Data for processing: Begin
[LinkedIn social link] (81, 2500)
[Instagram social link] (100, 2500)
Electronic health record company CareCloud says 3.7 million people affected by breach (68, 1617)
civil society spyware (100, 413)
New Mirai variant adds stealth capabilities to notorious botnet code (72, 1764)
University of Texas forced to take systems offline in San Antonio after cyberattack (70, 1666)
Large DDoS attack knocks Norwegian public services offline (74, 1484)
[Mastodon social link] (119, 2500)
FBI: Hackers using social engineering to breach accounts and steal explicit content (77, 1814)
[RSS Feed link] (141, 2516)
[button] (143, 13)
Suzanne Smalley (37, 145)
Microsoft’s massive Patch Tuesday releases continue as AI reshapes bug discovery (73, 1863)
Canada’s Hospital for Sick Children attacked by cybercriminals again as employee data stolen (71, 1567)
Data for processing: End
§ Exercise aim:
Among the lines above, find those holding "offline" and copy each one.

§ Answer area:
University of Texas forced to take systems offline in San Antonio after cyberattack (70, 1666)
Large DDoS attack knocks Norwegian public services offline (74, 1484)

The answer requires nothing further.